======== STORED ROWS ========

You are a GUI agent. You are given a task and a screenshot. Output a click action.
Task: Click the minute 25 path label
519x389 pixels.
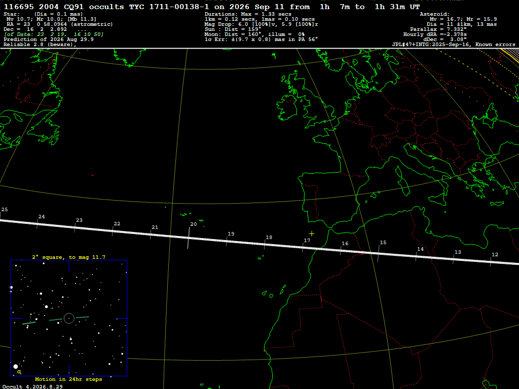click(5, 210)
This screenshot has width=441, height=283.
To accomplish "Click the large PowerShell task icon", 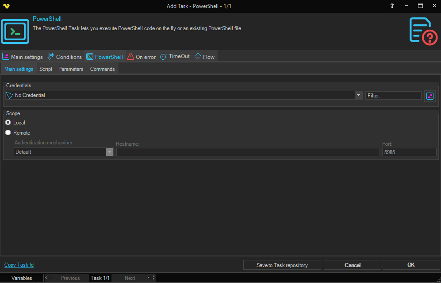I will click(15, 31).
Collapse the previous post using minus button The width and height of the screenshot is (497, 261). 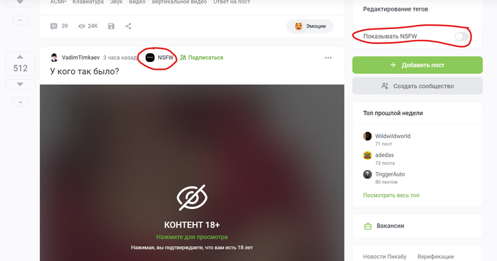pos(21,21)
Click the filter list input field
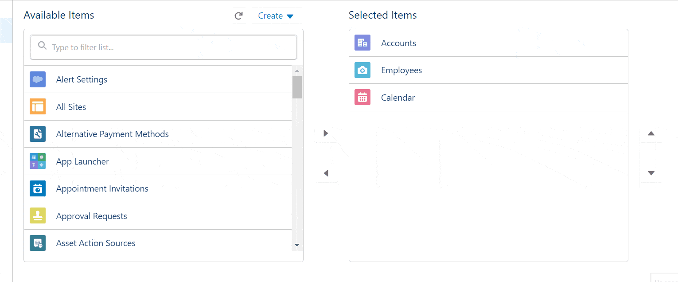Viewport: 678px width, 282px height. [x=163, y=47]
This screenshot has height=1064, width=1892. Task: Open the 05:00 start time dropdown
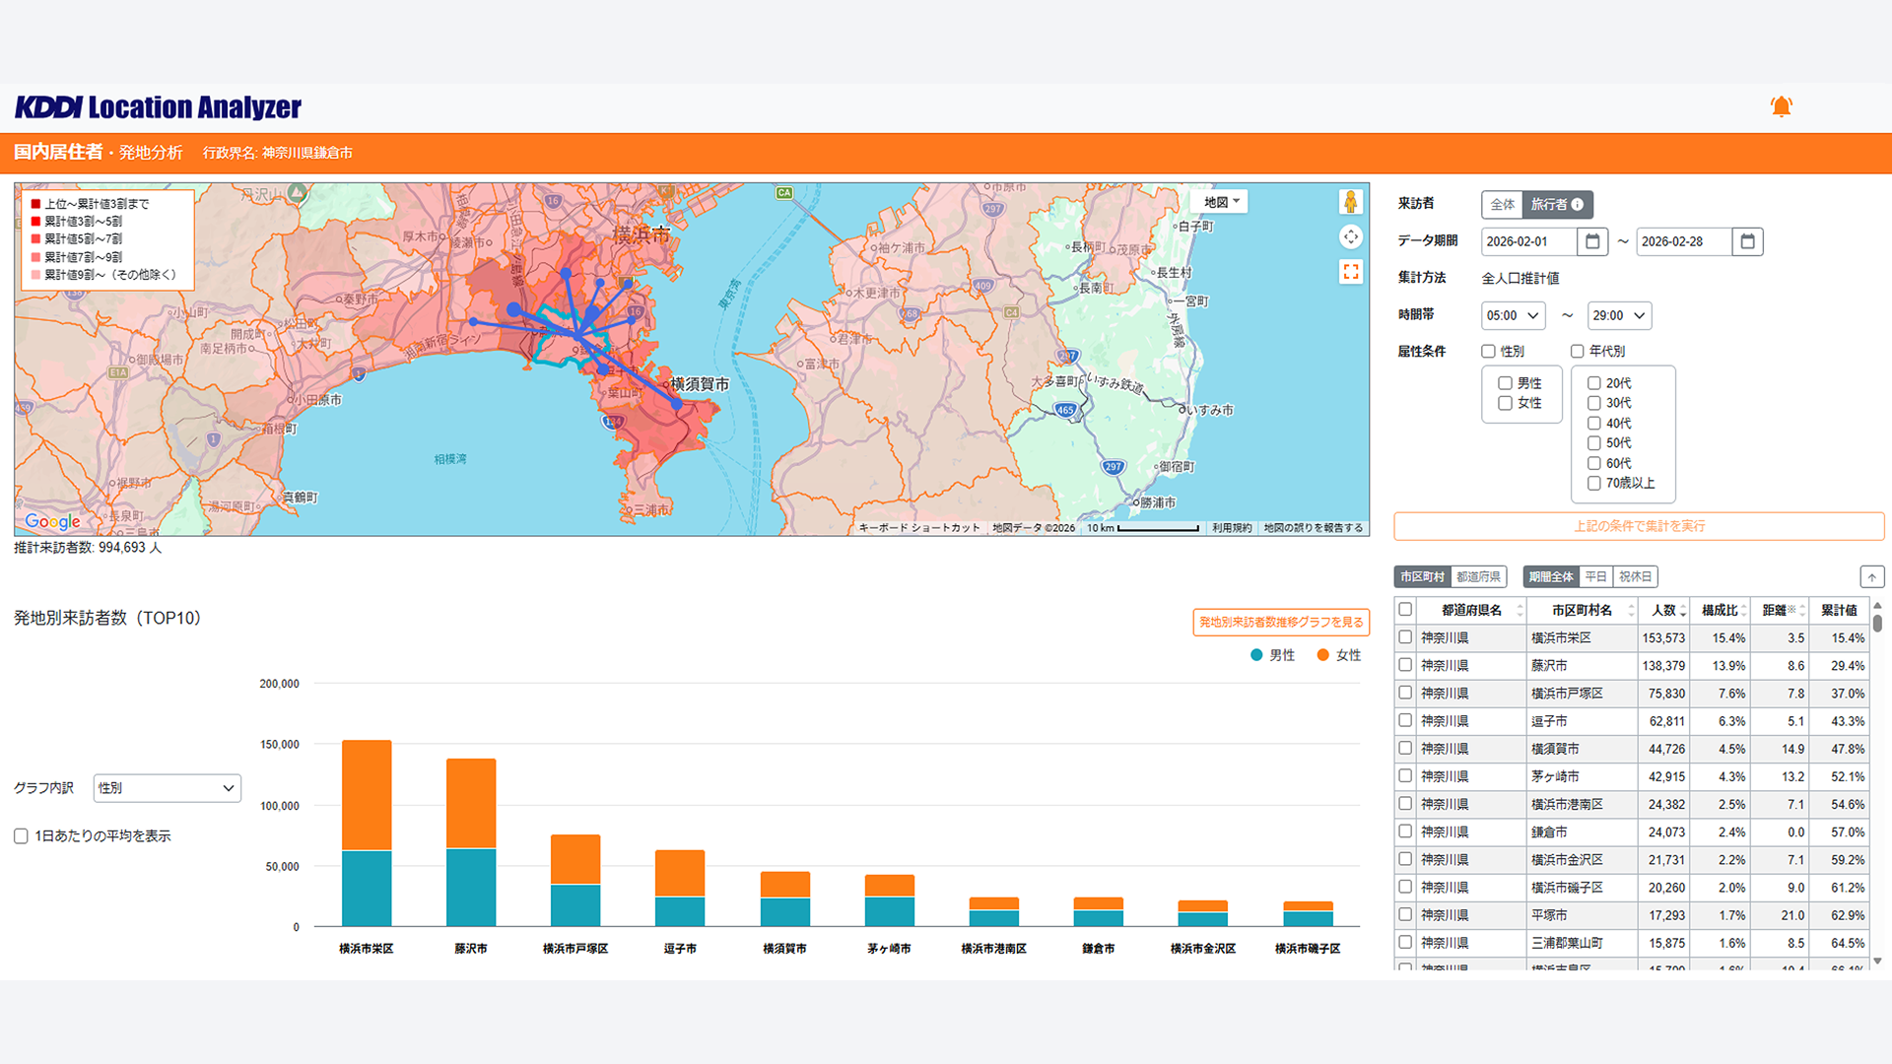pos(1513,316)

========

REQUIREMENT: Reproduce the stretch of the listing from the line containing "This screenshot has height=1064, width=1892." through the end of the listing, requests included, and scale every coordinate in the answers by 1.25, rounding to whole numbers with halves rounded up. Leave the requests unchanged and omit the pictures.

REPLY:
This screenshot has height=1064, width=1892. Task: Open the 05:00 start time dropdown
pos(1891,395)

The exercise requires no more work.